The HTGTS data were processed and aligned as previously described68. In brief, the reads for each experimental condition were demultiplexed by designed barcodes. To enhance the specificity and ensure that the analysed sequences contain the bait portion, reads were further filtered by the presence of primer sequence and additional five downstream bases. After the filtering, barcode, primer, and bait portions of the reads were masked for alignment. Then, the processed reads were aligned to GRCh37/hg19 using BLAT. We removed PCR duplicates (reads with same junction position in alignment to the reference genome and a start position in the read less than 3 bp apart), invalid alignments (including alignment scores < 30, reads with multiple alignments having a score difference <4 and alignments having 10-nucleotide gaps), and ligation artefacts (for example, random HaeIII restriction sites ligated to bait break site). The position of HTGTS breakpoints (often referred to as ‘junctions’ in previous publications36,68) were determined based on the genomic position of the 5′ end of the aligned read.

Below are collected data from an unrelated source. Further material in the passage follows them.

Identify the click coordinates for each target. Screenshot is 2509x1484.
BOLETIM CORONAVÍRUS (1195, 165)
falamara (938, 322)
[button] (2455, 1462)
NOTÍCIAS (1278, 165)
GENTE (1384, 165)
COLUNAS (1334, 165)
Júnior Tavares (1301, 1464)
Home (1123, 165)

Due to the universal increase of the HTGTS breakpoints by the E2 treatment in all biological replicates and in both cell lines (Extended Data Fig. 7c), we primarily analysed breakpoint ratios in genomic bins between the E2-treated group and the control group (for absolute counts, the normalization-based approach used in previous HTGTS experiments68 negated the effect of the E2 treatment, as discussed in ref. 69). Thus, to investigate the mechanisms underlying the E2-induced translocations, we modelled the ratio of the HTGTS breakpoints (E2-treated/control) in genome-wide bins (250 kb) using multivariate LASSO regression. We used the same epigenomic datasets that were used in the modelling of the amplicon boundaries. In addition, we performed GSEA to study the gene sets enriched in the E2-induced HTGTS breakpoint hotspots. For this analysis, we calculated per-gene HTGTS breakpoint ratios (included ±5 kb upstream and downstream of the gene) and averaged the ratios from four experimental pairs (MCF7/SHANK2, T47D/SHANK2, MCF7/RARA and T47D/RARA) after excluding the bait region (±1 Mb from the CRISPR target site). Based on the ordered list of all genes, a pre-ranked GSEA was performed using the GSEA application (v4.2.3).

Statistics and reproducibility

The statistical tests or methods are described in the figure legends. We used R (v4.1.1) for all data processing and secondary computational analysis. For the HTGTS, we performed three biologically independent experiments per group (defined by cell line and CRISPR targets) as specified in the figure legends.

Reporting summary

Further information on research design is available in the Nature Portfolio Reporting Summary linked to this article.